- Given data -

* * *

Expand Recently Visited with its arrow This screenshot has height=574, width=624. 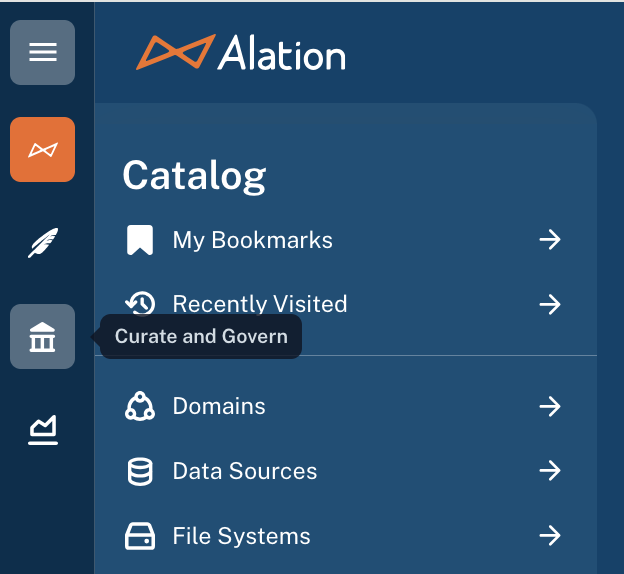[550, 305]
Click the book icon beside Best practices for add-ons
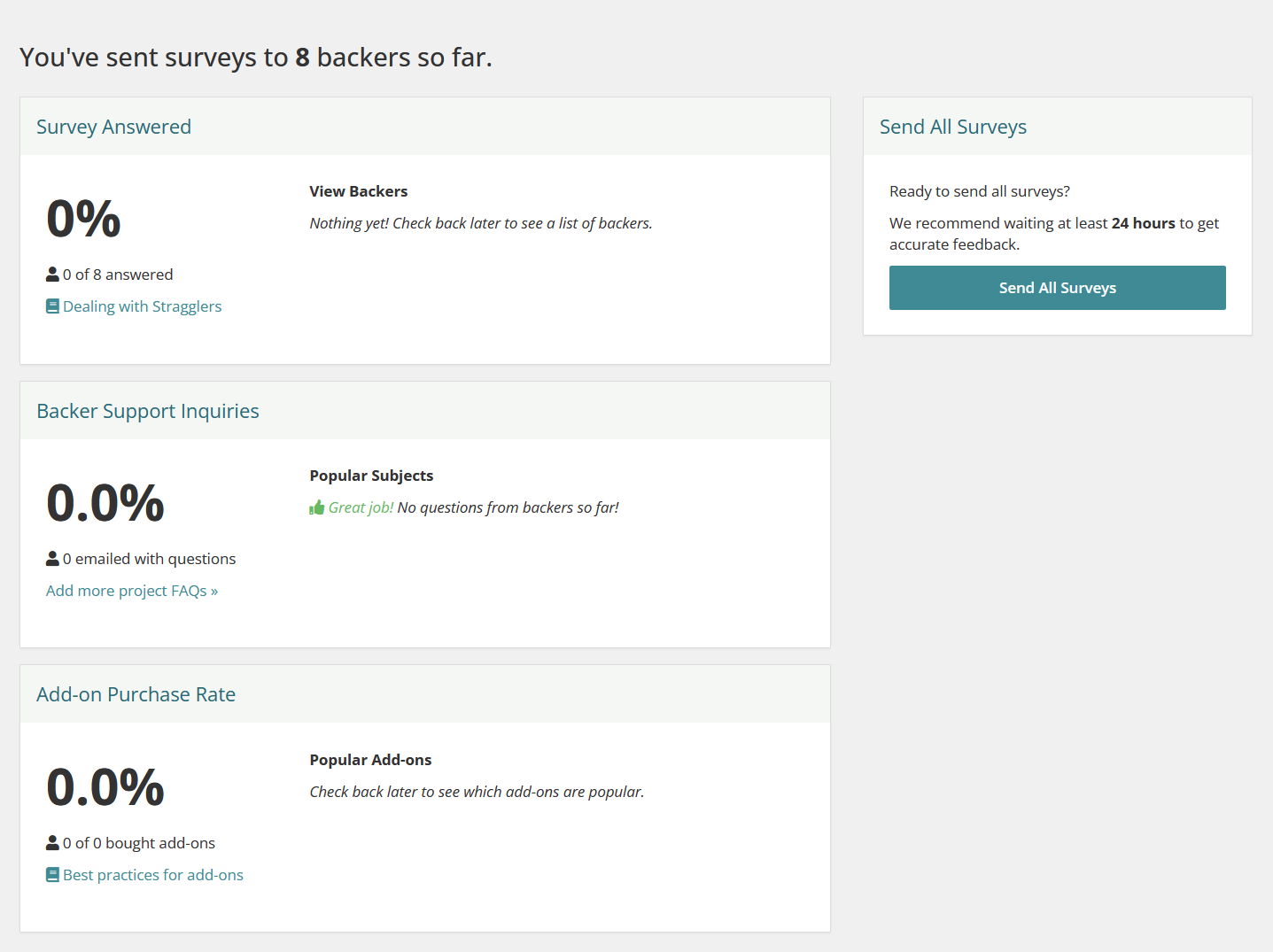 [52, 875]
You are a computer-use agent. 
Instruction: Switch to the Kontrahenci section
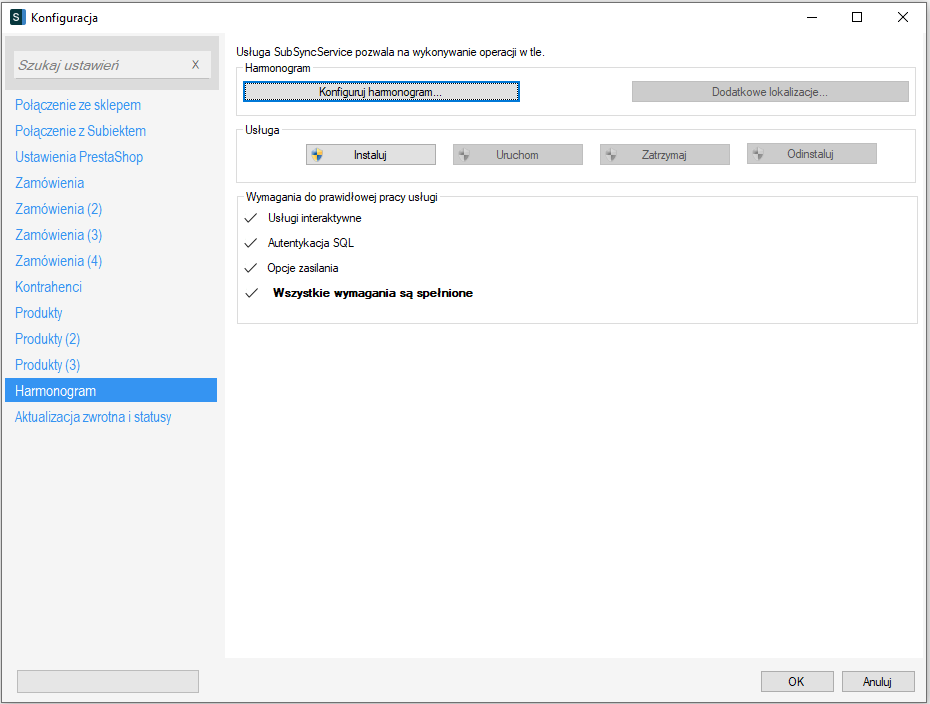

* * *

Begin at the line containing "You are a computer-use agent." and stop at the last line of the data. Repeat only those lines, exactly, and leave out the pictures.

You are a computer-use agent. 
Instruction: Switch to the Kontrahenci section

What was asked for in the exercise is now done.